On February 13, 1997 Alain Prost bought the Ligier team from Italian Flavio Briatore. The following day he signed a three-year deal with Peugeot for 1998-99-2000. He inherited Olivier Panis and Shinji Nakano, Mugen-Honda engines and Bridgestone tires. It was not an easy season although the JS45 was very competitive when the Bridgestone tires were working and Panis finished fifth in Australia, third in Brazil and looked a likely winner in Argentina until his car broke down. In Monaco he was fourth and in Spain second so he went to Canada in third place in the World Championship. Unfortunately he broke both legs in an accident and had to replaced by Jarno Trulli. The Italian did well, leading the Austrian GP in dominant fashion before his engine failed. Panis returned in September and scored a point in the Luxembourg Grand Prix at the Nurburgring. A few weeks later the team hired Bernard Dudot to be its technical director.

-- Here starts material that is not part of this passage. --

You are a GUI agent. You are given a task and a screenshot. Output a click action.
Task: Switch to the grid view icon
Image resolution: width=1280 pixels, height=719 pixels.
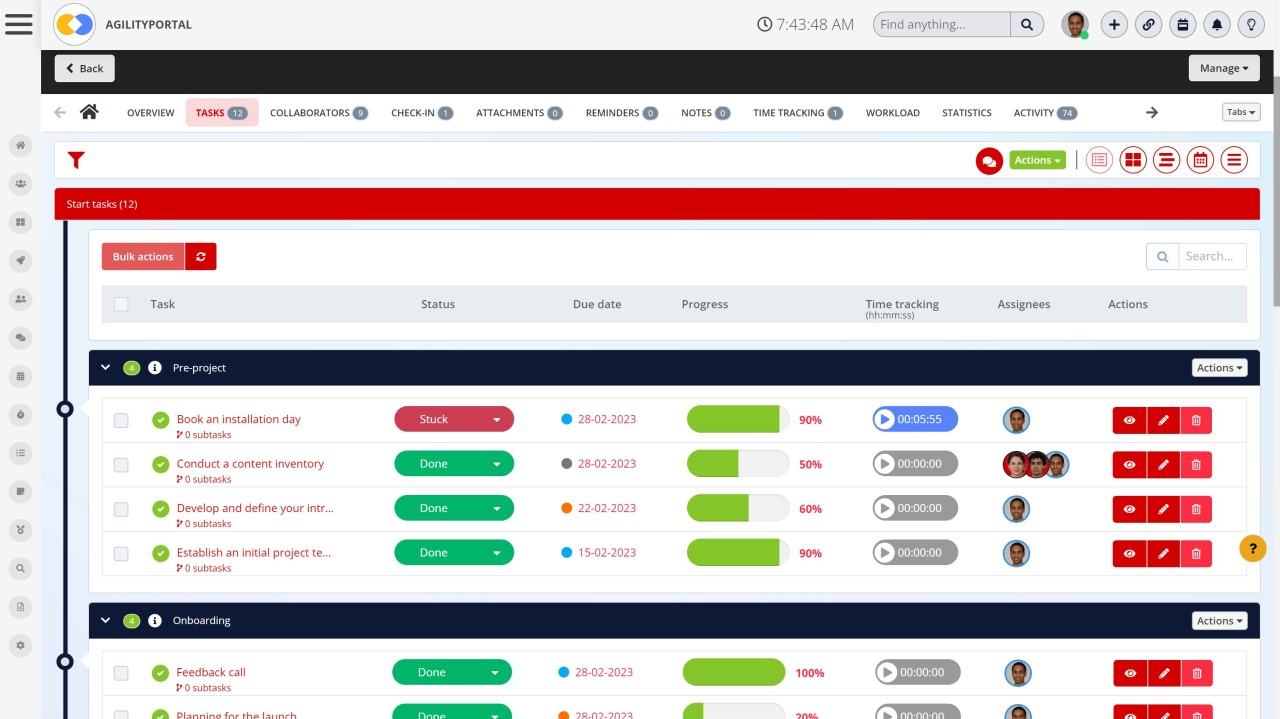coord(1133,160)
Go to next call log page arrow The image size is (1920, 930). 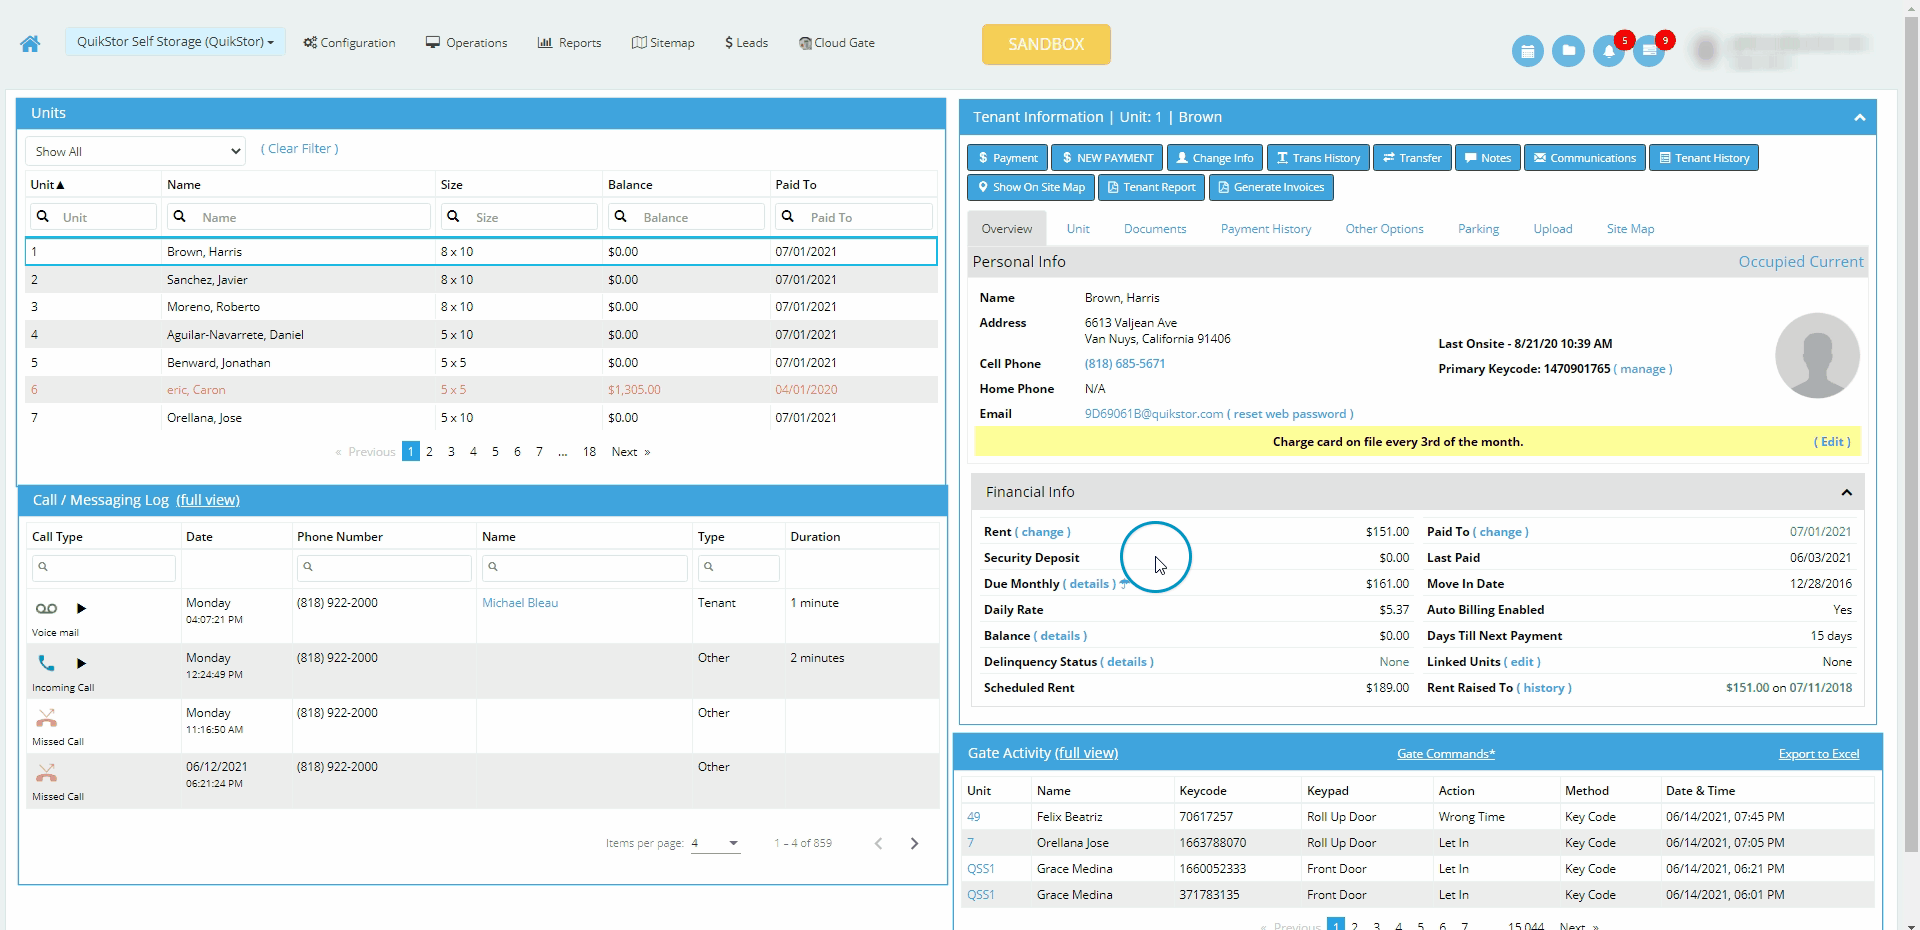point(914,843)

Trulli was signed to drive alongside Panis in 1998 and Loic Bigois designed the Prost-Peugeot AP01. While this was being produced the team moved from the old Ligier base at Magny-Cours to a new factory at Guyancourt near Versailles.

Unfortunately the new car was not reliable, modifications to the troublesome gearbox made the car handle badly and the 1998 season was very disappointing. Prost did a deal to use John Barnard as a technical consultant and that was announced in December 1998 with Barnard's B3 Technologies helping Bigois and the design of the AP02. Panis and Trulli both agreed to stay in 1999 and the AP02 proved not to be a bad car although the Peugeot engine had become too big and too heavy. Prost bolstered the technical team midway through 1999 by hiring Alan Jenkins to be his new technical director and in the autumn hired Formula 3000 Champion Nick Heidfeld and Jean Alesi to drive in 2000. The 2000 season was a disaster with Jenkins fired in the midseason. Prost restructured again, bringing in Joan Villadelprat as managing director and Henri Durand as technical director and selling a shareholding in the team to the Diniz Family. Alain also did a deal for the team to use Ferrari engines in 2001 and there was much optimism at the start of 2001 that the team was finally moving in the right direction. But the money ran out and at the start of 2002 Prost went out of business, leaving a debt of around $30m.